I was confused. A miracle? Sure, I guess I expected a miracle—in the same way that when I went to the doctor's office for an ear infection they prescribed me a “miraculous” combination of drugs that got rid of my infection. Isn't that just how treatment worked? But mindfulness, I learned, was a profoundly different approach. The counselor explained patiently that using mindfulness methods like awareness, meditation and breathing, we could change our relationship with anxiety, rather than trying to banish it completely.

That was not the answer I wanted to hear. Immediately, I thought of that scene in the movie The Breakup where Jennifer Aniston and Vince Vaughn are fighting about cleaning up after a party. “I want you to want to do the dishes,” she snaps, and he explodes back at her, “Why would I want to do the dishes?!” That's exactly how I felt. Why would I want to coexist with my anxiety? Why couldn't I just get rid of it forever, like any other kind of medical problem?

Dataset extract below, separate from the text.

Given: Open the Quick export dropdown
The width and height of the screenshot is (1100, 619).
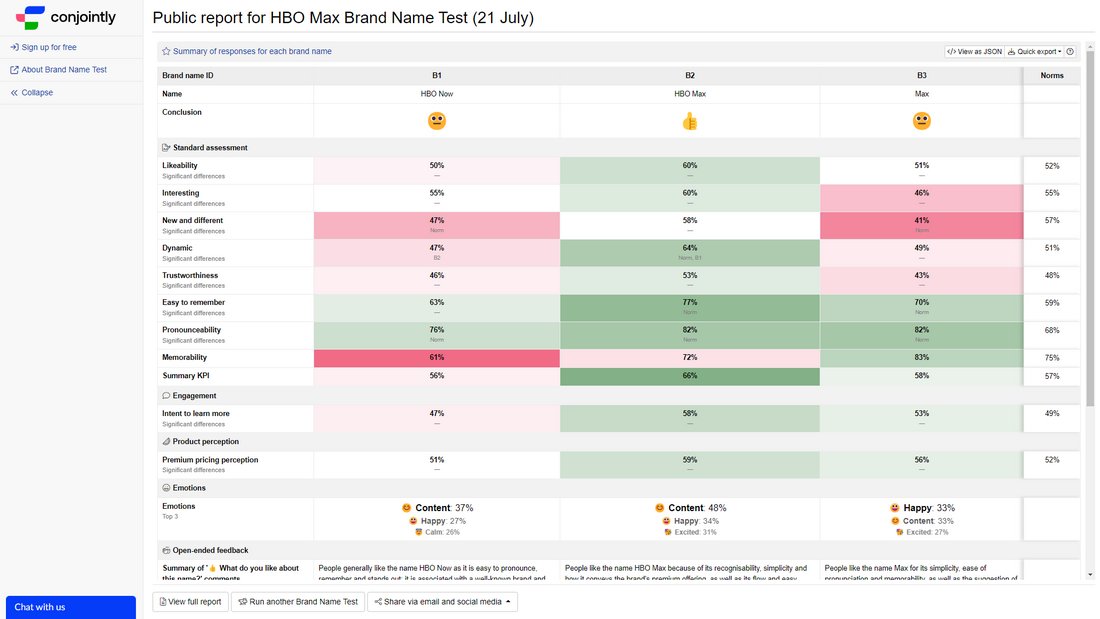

Most patients who go in for anxiety treatment have similar complaints, says Andrea Quinn, interim director at the Center for Psychological Studies at Rutgers University. “It can be a hard sell and it's not an easy treatment,” she tells me. “Clients come in and they think the anxiety will just go away. We have to say to them, no, the treatment we want you to do involves decreasing your avoidance of the thing you're terrified of and experiencing that anxiety. People are generally not sold.”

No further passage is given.